Valga un solo detalle como muestra. En la alicatada y amplia cocina de su casa,
horadó en la pared una pequeña hornacina para enterrar un pajarito que se les
murió in illo tempore, cerrando la
singular sepultura con un cristal transparente que permitía visualizar el
cadáver del ser que seguramente tanto apreciaron. ¿A que resulta impresionante?.
Pero
si algo entusiasmaba a mi tío Antonio eran los días de ‘Torico’. Recuerdo
aquellas fechas de una manera especial. Apenas se hacía de día y se oía en lontananza
el rumor de la dolçaina y el tabalet, iniciando la despertà. Inmediatamente, mi tío me echaba
de la cama y me apremiaba a desayunar rápidamente para ir a ver la salida del toro.
Apenas habíamos tomado dos sorbos de leche y se oía la primera carcasa, que
anunciaba la inmediata suelta del animal.
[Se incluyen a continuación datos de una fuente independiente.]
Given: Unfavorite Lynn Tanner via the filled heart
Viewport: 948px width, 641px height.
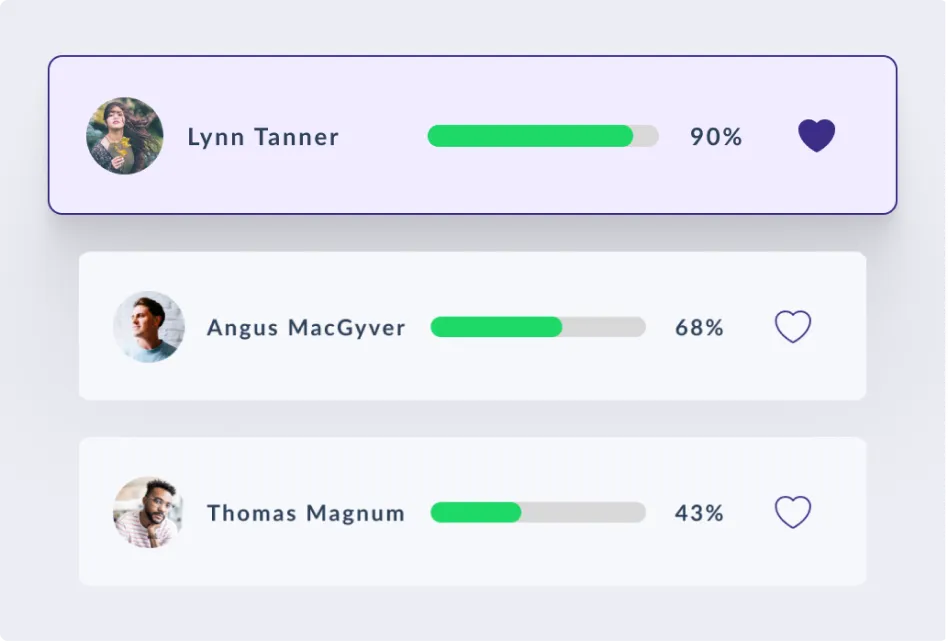Looking at the screenshot, I should tap(816, 135).
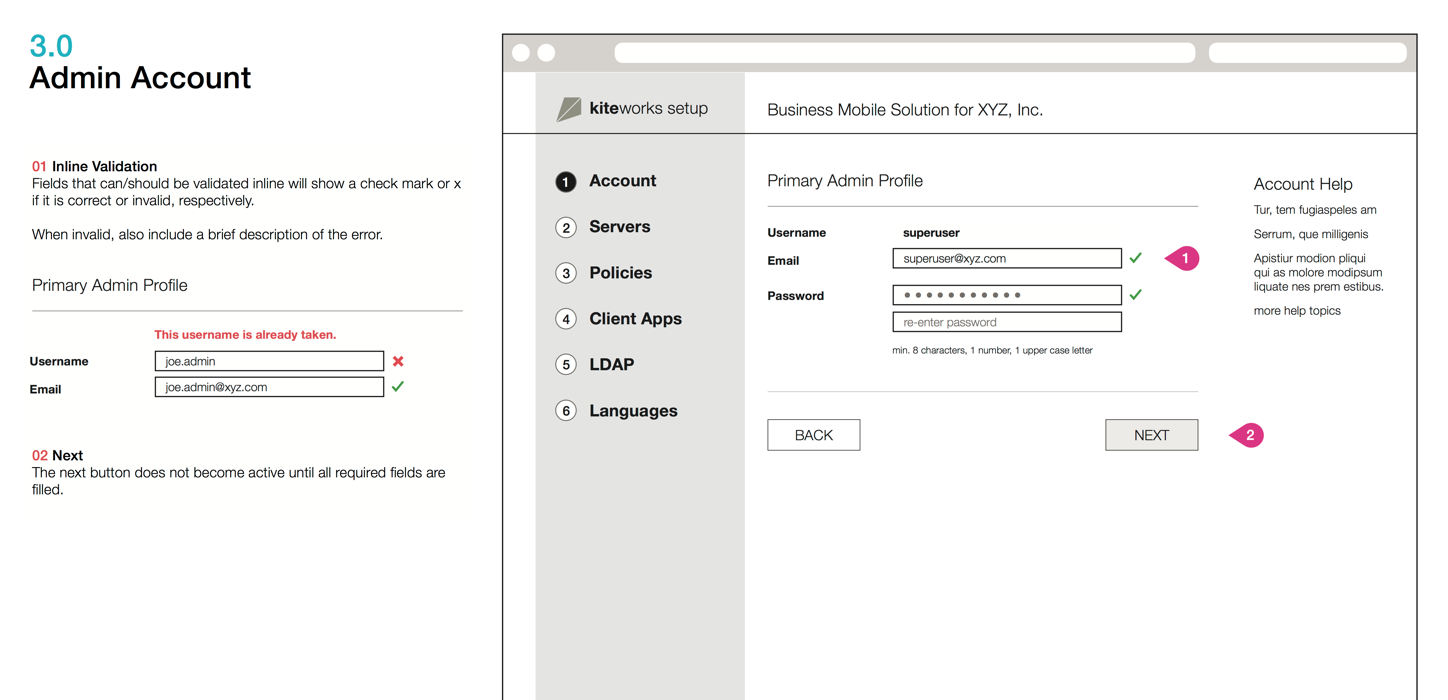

Nos apresurábamos y cuando poníamos
el pie en la calle ya se escuchaba la segunda carcasa, que nos hacía aligerar
el paso para llegar a tiempo al horno de mi tío Bernardo, que era el lugar que
escogíamos para ver la salida.
Una
vez allí, tras los rápidos saludos, nos acomodábamos en una de las ventanas
cuando podíamos (lo que no era fácil, porque el establecimiento solía estar a
reventar) y esperábamos expectantes el inicio de la carrera. En pocos minutos
sonaba la carcasa definitiva y los movimientos de la gente en la calle
anunciaban la inminente salida del toro y su pronta presencia al fondo de la
calle, precedido por los mozos que corrían cuanto podían, sujetando por el
extremo la larga cuerda que arrancaba de la badana que lucía el animal. En
apenas cien metros, los alcanzaba, los sobrepasaba y corría raudo frente a
nosotros, atravesando la plaza y dirigiéndose hacía la estación del
ferrocarril. Mezclados entre el runrún del gentío y los comentarios sobre la
salida, bajábamos a la calle y, sorteando el mar de gente que nos envolvía, íbamos
buscando los atajos para llegar a la zona norte del pueblo. Allí, cerca de la
estación, mi tío conocía una casa en la que nos dejaban acomodarnos para ver el
discurrir del toro y los mozos por aquel barrio y, a veces, por la
granja El Cerrito, situada al otro lado de las vías y adonde los mozos se
empecinaban en llevar al toro. Seguramente algún enamorado tenía allá su amada y
ello justificaba tan disparatado interés.
Después,
nos desplazábamos rápidamente a la zona colindante, las denominadas “casicas
nuevas”, unas construcciones unifamiliares humildes de nueva planta. En una de
ellas vivía mi amigo José Vicente García. Nos instalábamos donde nos dejaban y veíamos
las carreras del toro por la nueva barriada. Luego, bajábamos a la calle
Pedralba y, finalmente, nuestro recorrido solía concluir observando las últimas
carreras en el barrio de Bechinos o en la carretera de Cheste. Volvíamos de
nuevo al horno, donde esperábamos que el toro llegase a la plaza y luego
enfilase hacia los corrales. Algunas veces los mozos le arrojaban la cuerda a
la testuz, dejándolo absolutamente suelto. Tal era el esfuerzo que había realizado
que casi era incapaz de moverse, aunque nunca se sabe cómo pueden reaccionar estos
animales. El lento discurrir del animal hacia los corrales ponía fin a la
carrera y su encierro señalaba la hora del almuerzo. Una tradición que el
mocerío espera y celebra tan intensamente como las galopadas del toro.
Así era
y sigue siendo la secuencia. Creció el pueblo, se modificó el tejido urbano y
cambiaron las personas, pero en nada se alteró lo esencial: el ‘Torico’ sigue
siendo lo mismo. En lugar de un animal para las seis carreras, ahora se emplean
doce o quince. Ha crecido tanto el recorrido que cada carrera demanda al menos
dos toros. Pese a todo, como dijo Pedro Nácher: La vieja, la antiquísima pugna hispánica
entre el hombre y el toro, se ventila en Chiva a través de una cuerda. Ninguna
ventaja para nadie: los hombres, a un lado; el toro, al otro; y la cuerda en
medio. Desde la misma salida el toro coloca el peligro en la punta de sus
cuernos y el hombre lo busca y lo esquiva en un insensato juego de alegre
tragedia, que puede medirse en metros; en los metros de la cuerda… Para mí,
estos escasos metros de cáñamo trenzado, han representado siempre el punto
donde la fiesta se centra y aún diría más: la longitud donde los chivanos han
podido hallar, en cierto sentido, la medida de sus propias vidas”.